* [本文]
華やかで美しい「着物マスク」に反響 三重の専門店が本気で開発...店長の思いを聞いた

2020年4月24日(金)6時0分 Jタウンネット


マスクの品薄が続いている。シャープ製のマスクがネットで買えるらしいと聞けば、アクセスが殺到し、同社のサイトはたちまちダウンしたそうだ。

ドラッグストアに行っても、「本日、マスクの入荷はありません」の掲示が毎日掲げられている。しかも腹立たしいのは、この品薄状態が解消する気配が、まったく見えないことだ。

そんな折、2020年4月22日に投稿された次のツイートが目にとまった。

写真には、色鮮やかなマスクがびっしり並べられている。これらはすべて、ゆかた地でつくられたという。「本日ゆかたマスク100枚以上入荷しました!」というコメントも添えられている。

ドラッグストアにはほとんど入荷がないのに、ここにはゆかたマスクが毎日のように入荷しているようだ。安倍晋三首相が送ってくれるという布製マスクを待たなくても、

「そうか、ゆかたマスクという手もあるのか」

[ピクセル座標グラウンディングデータ]
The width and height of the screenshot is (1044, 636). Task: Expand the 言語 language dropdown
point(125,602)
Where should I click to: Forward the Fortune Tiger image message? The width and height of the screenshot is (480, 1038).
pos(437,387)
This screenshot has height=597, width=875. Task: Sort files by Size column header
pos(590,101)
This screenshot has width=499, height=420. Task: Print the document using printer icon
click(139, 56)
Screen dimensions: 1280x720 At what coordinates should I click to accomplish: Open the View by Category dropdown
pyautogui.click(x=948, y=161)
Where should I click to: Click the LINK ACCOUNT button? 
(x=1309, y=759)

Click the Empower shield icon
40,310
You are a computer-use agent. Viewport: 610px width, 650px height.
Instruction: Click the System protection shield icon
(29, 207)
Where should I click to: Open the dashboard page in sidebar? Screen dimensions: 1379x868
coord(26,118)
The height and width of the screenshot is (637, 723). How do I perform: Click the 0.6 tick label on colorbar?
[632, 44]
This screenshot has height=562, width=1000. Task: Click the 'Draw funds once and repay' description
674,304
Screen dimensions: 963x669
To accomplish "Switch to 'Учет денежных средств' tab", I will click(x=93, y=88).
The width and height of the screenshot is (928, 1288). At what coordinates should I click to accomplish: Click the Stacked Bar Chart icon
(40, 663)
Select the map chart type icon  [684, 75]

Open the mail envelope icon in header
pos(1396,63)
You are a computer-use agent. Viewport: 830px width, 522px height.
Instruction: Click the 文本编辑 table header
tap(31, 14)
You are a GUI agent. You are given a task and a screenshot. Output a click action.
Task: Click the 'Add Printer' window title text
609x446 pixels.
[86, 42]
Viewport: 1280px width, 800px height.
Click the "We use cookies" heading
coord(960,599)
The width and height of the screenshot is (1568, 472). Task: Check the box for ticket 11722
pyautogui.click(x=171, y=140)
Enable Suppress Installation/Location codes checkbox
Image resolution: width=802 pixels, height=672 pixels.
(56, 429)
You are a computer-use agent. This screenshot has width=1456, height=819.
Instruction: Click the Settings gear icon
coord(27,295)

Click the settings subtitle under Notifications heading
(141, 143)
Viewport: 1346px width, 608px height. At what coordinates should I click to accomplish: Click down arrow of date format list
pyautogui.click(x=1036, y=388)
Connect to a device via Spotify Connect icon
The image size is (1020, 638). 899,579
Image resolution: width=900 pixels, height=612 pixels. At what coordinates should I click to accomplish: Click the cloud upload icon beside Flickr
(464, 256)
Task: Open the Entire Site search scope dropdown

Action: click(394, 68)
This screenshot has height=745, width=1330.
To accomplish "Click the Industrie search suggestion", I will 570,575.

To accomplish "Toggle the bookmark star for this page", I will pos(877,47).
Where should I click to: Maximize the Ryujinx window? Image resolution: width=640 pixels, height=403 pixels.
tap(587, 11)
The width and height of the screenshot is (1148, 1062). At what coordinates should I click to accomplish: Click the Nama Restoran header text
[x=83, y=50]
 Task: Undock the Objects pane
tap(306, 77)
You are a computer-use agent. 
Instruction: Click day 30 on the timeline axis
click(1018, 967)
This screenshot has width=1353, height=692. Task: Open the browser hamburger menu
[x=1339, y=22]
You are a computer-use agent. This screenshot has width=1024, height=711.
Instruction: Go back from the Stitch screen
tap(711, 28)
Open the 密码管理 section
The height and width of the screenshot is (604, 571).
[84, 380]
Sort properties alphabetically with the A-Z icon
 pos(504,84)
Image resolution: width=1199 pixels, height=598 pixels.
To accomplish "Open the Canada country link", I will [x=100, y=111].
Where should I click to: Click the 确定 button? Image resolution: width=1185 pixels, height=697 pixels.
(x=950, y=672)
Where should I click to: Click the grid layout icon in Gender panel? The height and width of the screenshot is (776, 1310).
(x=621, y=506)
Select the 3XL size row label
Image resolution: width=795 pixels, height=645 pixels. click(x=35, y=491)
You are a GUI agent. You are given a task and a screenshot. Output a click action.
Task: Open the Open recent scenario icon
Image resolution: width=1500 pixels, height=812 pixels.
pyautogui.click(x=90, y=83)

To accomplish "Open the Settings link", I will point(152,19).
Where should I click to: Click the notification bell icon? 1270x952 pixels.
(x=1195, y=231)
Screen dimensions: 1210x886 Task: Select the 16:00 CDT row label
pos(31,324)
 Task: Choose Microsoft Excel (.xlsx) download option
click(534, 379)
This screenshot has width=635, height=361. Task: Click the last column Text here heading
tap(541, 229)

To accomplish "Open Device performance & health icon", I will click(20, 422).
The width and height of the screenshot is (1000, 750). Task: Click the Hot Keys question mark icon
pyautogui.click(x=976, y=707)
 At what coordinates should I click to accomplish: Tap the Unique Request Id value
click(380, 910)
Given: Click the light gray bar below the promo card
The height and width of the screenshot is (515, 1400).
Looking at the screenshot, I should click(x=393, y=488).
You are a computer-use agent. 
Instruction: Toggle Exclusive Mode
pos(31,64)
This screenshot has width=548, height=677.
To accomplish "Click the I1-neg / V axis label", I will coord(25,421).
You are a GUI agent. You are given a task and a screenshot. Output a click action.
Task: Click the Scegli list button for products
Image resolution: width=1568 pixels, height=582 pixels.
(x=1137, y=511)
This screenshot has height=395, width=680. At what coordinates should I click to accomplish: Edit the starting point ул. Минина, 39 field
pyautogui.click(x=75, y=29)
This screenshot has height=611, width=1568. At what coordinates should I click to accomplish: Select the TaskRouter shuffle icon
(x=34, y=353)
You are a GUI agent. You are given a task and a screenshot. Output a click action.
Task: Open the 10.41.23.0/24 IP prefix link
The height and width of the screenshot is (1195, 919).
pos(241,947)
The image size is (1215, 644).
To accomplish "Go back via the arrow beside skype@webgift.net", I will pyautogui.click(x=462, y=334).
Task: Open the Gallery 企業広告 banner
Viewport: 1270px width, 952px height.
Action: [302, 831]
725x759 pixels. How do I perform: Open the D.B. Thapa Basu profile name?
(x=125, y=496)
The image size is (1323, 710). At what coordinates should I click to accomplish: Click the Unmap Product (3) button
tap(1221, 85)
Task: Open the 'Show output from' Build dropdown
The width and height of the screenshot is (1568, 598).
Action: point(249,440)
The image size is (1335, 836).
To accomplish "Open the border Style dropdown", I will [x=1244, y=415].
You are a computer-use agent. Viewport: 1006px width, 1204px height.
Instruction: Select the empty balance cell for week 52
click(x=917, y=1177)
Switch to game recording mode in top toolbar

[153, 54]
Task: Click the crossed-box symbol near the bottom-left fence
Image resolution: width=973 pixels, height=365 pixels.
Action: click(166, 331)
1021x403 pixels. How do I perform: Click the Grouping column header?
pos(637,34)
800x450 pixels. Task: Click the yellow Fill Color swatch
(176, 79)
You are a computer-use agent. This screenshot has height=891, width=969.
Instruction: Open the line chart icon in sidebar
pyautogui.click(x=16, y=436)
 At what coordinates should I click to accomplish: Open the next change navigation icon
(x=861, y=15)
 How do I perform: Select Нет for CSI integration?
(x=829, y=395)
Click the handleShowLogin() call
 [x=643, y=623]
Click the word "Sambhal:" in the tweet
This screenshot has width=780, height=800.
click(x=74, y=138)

* [問題]
1. 次の(a)〜(c)が本文の内容と合っているかどうかを「はい」か「いいえ」で答え、判断の根拠となる本文の語句をそのまま引用しなさい。(a) シャープのサイトは、アクセスが殺到してダウンしたそうだ。(b) 紹介されているツイートは2020年4月24日に投稿された。(c) 写真のマスクはすべてゆかた地でつくられたという。
2. 本文によると、ドラッグストアに毎日掲げられている掲示には何と書かれているか。
3. 本文の「2020年4月24日(金)6時0分 Jタウンネット」から「が、まったく見えないことだ。」までを、両端の語句も含めてそのまま書き写しなさい。

* [解答]
1.
(a) はい。「アクセスが殺到し、同社のサイトはたちまちダウンしたそうだ」
(b) いいえ。「2020年4月22日に投稿された次のツイート」
(c) はい。「これらはすべて、ゆかた地でつくられたという」

2. 「本日、マスクの入荷はありません」

3.
2020年4月24日(金)6時0分 Jタウンネット


マスクの品薄が続いている。シャープ製のマスクがネットで買えるらしいと聞けば、アクセスが殺到し、同社のサイトはたちまちダウンしたそうだ。

ドラッグストアに行っても、「本日、マスクの入荷はありません」の掲示が毎日掲げられている。しかも腹立たしいのは、この品薄状態が解消する気配が、まったく見えないことだ。